【卷積網絡模型系列】ResNet50的實現(Pytorch+TensorFlow)

一、ResNet簡單介紹

VGGNet的提出,說明了通過提升網絡模型的深度,可以提高網絡的表達能力,從AlexNet的7層,到VGGNet的16或者19層,再到GoogLeNet的22層。可後來我們發現深度CNN網絡達到一定深度後再一味地增加層數並不能帶來進一步地分類性能提高,反而會招致網絡收斂變得更慢。如下圖:56層簡單堆疊的網絡模型在訓練和測試集上表現反而沒有20層的效果好。因爲非常非常深的神經網絡是很難訓練的,因爲存在梯度消失和梯度爆炸問題。

而ResNets(殘差網絡)的提出,則能更好的解決這個模型層數加深後帶來的精度下降的問題。ResNets中提出了跳躍連接(Skip connection),它可以從某一層網絡層獲取激活,然後迅速反饋給另外一層,甚至是神經網絡的更深層。我們可以利用跳躍連接構建能夠訓練深度網絡的ResNets,網絡深度可以達到152層。

 

二、ResNet50結構介紹

Resnet50裏面有兩種殘差塊結構,

第一種輸入輸出的模型大小保持一致。如下圖:

                        

                                                                   

並且先經過1*1的卷積進行降低維度,然後再與3*3的核的進行卷積,最後再經過1*1的卷積恢復恢復,方便與輸入連接。

第二種輸入輸出模型的大小不一致,用於下采樣,並且降低feature map通道數時。
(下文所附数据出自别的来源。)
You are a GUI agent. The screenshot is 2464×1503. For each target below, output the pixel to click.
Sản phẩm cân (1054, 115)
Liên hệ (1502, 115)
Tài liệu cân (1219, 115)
具體結構如下圖:

                     

 

三、ResNet50具體實現

1.Pytorch實現

import torch
import torch.nn as nn
from torchvision.models import resnet50
from torchvision import transforms
from PIL import Image

Layers = [3, 4, 6, 3]

class Bottleneck(nn.Module):
    def __init__(self, in_channels, filters, stride=1, is_downsample = False):
        super(Bottleneck, self).__init__()
        filter1, filter2, filter3 = filters
        self.conv1 = nn.Conv2d(in_channels, filter1, kernel_size=1, stride=stride, bias=False)
        self.bn1 = nn.BatchNorm2d(filter1)
        self.conv2 = nn.Conv2d(filter1, filter2, kernel_size=3, stride=1, padding=1, bias=False)
        self.bn2 = nn.BatchNorm2d(filter2)
        self.conv3 = nn.Conv2d(filter2, filter3, kernel_size=1, stride=1, bias=False)
        self.bn3 = nn.BatchNorm2d(filter3)
        self.relu = nn.ReLU(inplace=True)
        self.is_downsample = is_downsample
        self.parameters()
        if is_downsample:
            self.downsample = nn.Sequential(nn.Conv2d(in_channels, filter3, kernel_size=1, stride=stride, bias=False),
                                            nn.BatchNorm2d(filter3))


    def forward(self, X):
        X_shortcut = X
        X = self.conv1(X)
        X = self.bn1(X)
        X = self.relu(X)

        X = self.conv2(X)
        X = self.bn2(X)
        X = self.relu(X)

        X = self.conv3(X)
        X = self.bn3(X)

        if self.is_downsample:
            X_shortcut = self.downsample(X_shortcut)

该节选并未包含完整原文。